The PT is known to be an important knee stabilizer, on account of its position and its function in knee biomechanics. Numerous articles report isolated ruptures of the PT, particularly in athletes. Other authors have observed that a full or partial rupture of this structure in normal knees did not have significant consequences on knee stability (710).

However, since the biomechanics of a normal knee are different from those of a TKA, it is not immediately clear how a PT rupture can affect TKA stability. In this report, we demonstrated that PT sectioning destabilized both the lateral and medial aspects of the knee. A greater effect was observed in the lateral compartment both in extension and flexion. The most statistically reliable effect was observed with the knee in flexion. In addition, the authors proved that preserving the PCL does not prevent lateral gap opening after PT sectioning.

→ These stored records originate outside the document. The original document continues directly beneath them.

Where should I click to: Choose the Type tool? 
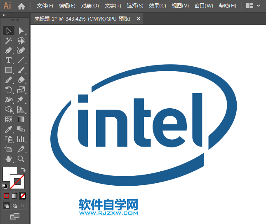(9, 60)
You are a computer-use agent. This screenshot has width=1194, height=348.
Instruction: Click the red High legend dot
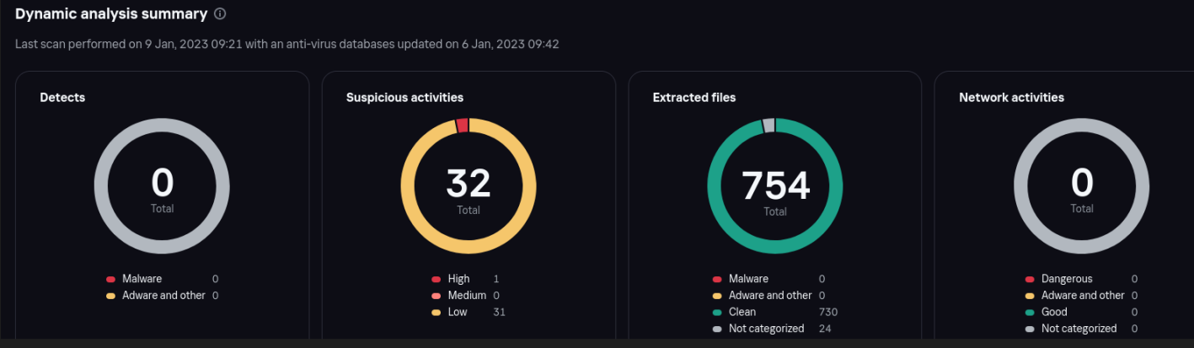coord(436,279)
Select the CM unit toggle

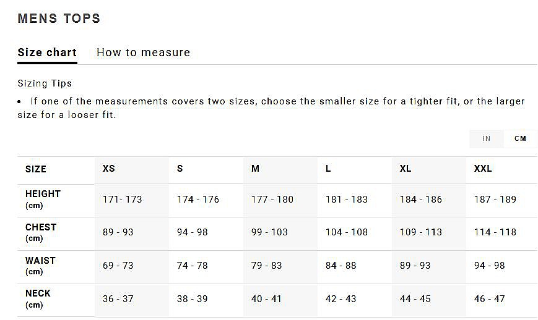520,138
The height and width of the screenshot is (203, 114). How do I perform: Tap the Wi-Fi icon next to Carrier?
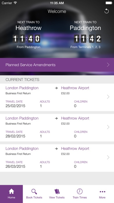[15, 3]
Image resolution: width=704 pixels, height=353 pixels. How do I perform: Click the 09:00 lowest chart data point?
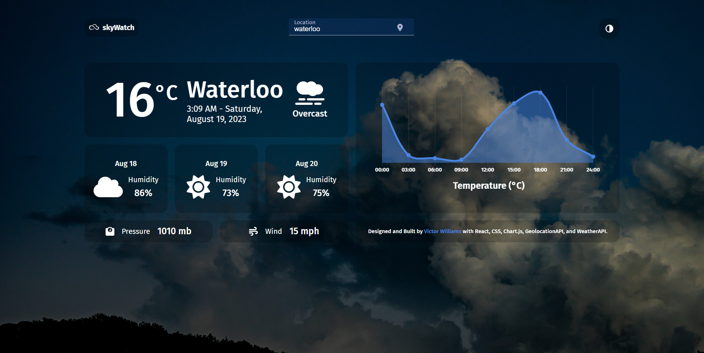point(461,159)
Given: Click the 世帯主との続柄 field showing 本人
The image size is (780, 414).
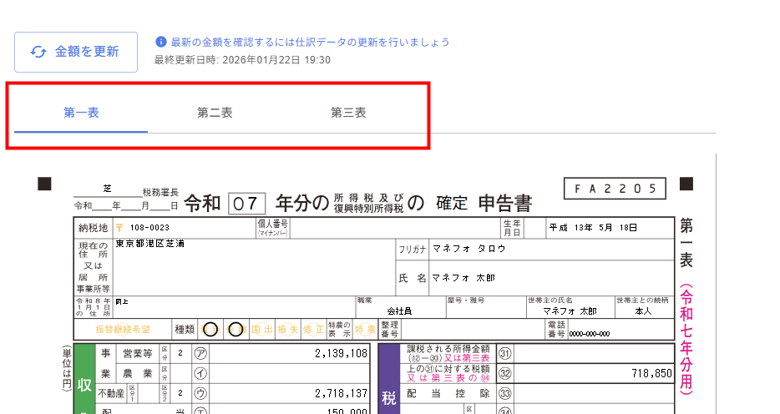Looking at the screenshot, I should (x=643, y=311).
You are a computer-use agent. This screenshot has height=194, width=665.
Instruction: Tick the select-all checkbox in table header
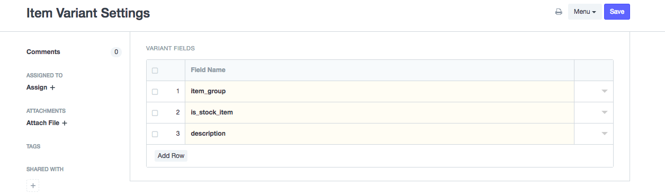tap(155, 70)
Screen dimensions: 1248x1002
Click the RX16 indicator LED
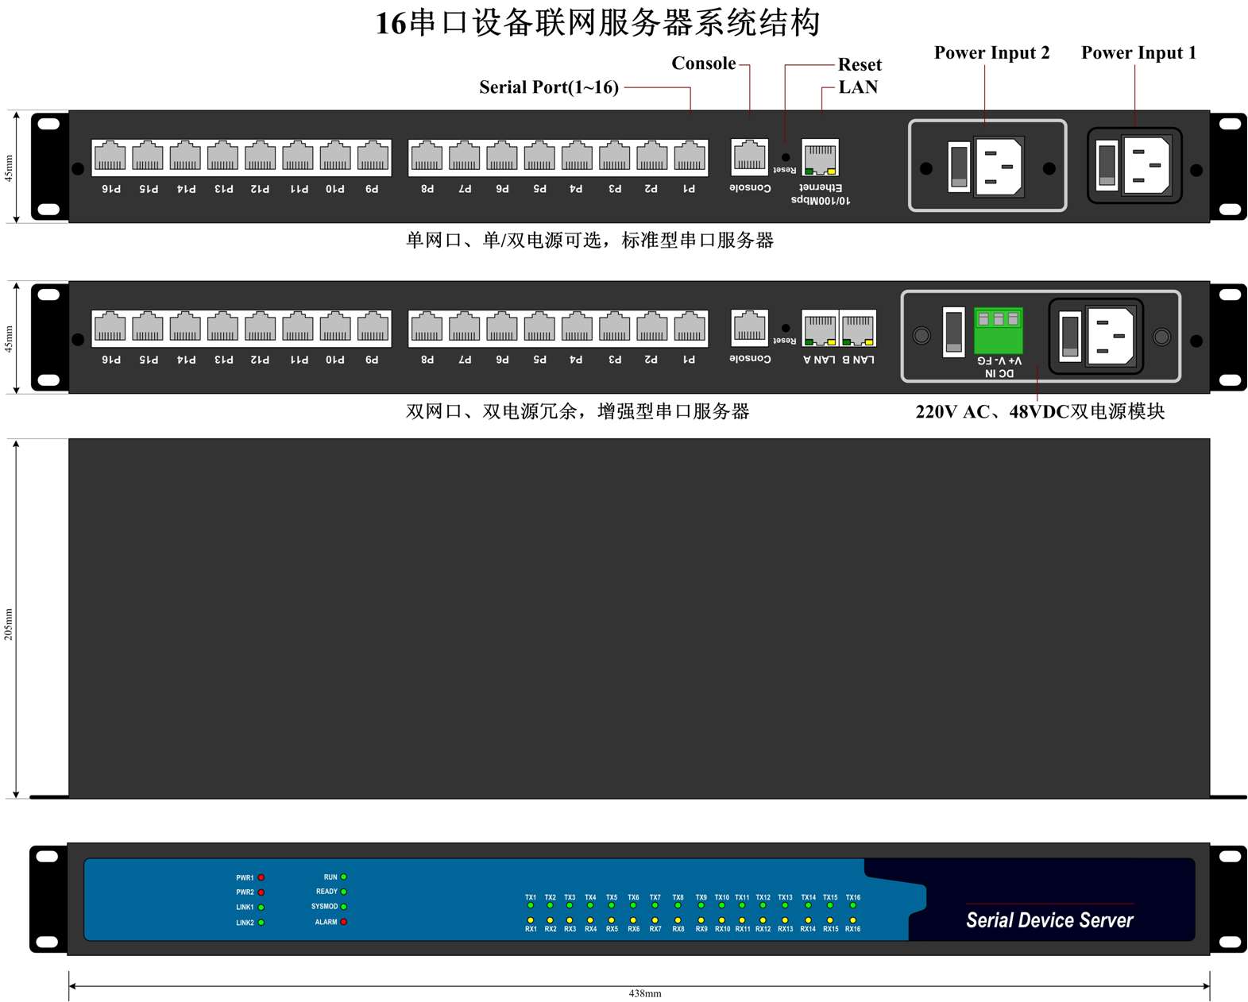coord(852,920)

Flexion and extension gap imbalances after PT sectioning can make soft-tissue balancing more challenging. Data analysis revealed a greater influence of the PT in the lateral compartment, especially in flexion. Tendon sectioning caused a lateral gap increase at 90° of flexion of 2.1 mm in the CR group (p=0.003) and 1.64 mm in the PS group (p=0.003). The only non-significant increase in joint opening after PT sectioning was observed in the medial compartment of PS TKAs with the knee in extension (p= 0.06).

The resulting knee instability may lead the surgeon to increase the level of constraint of the implant.

Kesman et al. (11) reported no clinical difference in TKAs after PT rupture. However, no gaps were measured, which made it impossible to measure the influence of the PT in their study. On the basis of our study, we are not able to state with certainty how the PT influences the outcome of TKA. However, in the literature, significantly lower function was reported in patients in whom the PT was sectioned during TKA surgery (12).

In the presence of varus knee alignment it is crucial to avoid sectioning the PT, as this would produce asymmetrical spaces both in extension and flexion on the lateral aspect of the knee. Given the importance of the PT in stabilizing both flexion and extension gaps on the medial knee compartment, its sacrifice should also be avoided also in valgus alignment.

PCL preservation or sacrifice is a much debated topic in TKA surgery. It is well known that PCL retention reduces the flexion gap (13). Considering the PT as an articular retainer of the knee in flexion, this study was conducted to evaluate, albeit in a small cohort of cases, how sectioning this tendon affects the flexion gap in TKA, both with preservation and with sacrifice of the PCL. In order to enhance the validity of the evaluation, each cadaver underwent both a CR-TKA and a PS-TKA. No statistically significant difference was noted between the two groups. Therefore, the central pivot did not appear to influence lateral flexion gap opening in the presence of a concomitant PT lesion.

Tantavisut et al. (5) reported an increased risk of iatrogenic resection of the PT insertion in small knees. This is due to standard cutting blocks that are not suitable for small patients. In our small cohort of specimens we did not observe any iatrogenic transection of the tendon. The distance of the popliteus insertion from the articular space (14.2 and 14.5 mm from the distal and posterior femoral cuts, respectively) was found to be sufficient to avoid iatrogenic damage in this Caucasian population. We can therefore consider bone cut-PT insertion distances of about 5.5 mm posteriorly and 7 mm distally to constitute a “safe zone”. Moreover these distances were found to be directly and strongly correlated with the femoral medial-lateral and anterior-posterior dimensions.

In conclusion, we can say that the PT should always be preserved when performing a TKA. Its resection can affect gap balancing, in flexion and in extension. We observed significant differences in terms of stability, albeit in a small cohort.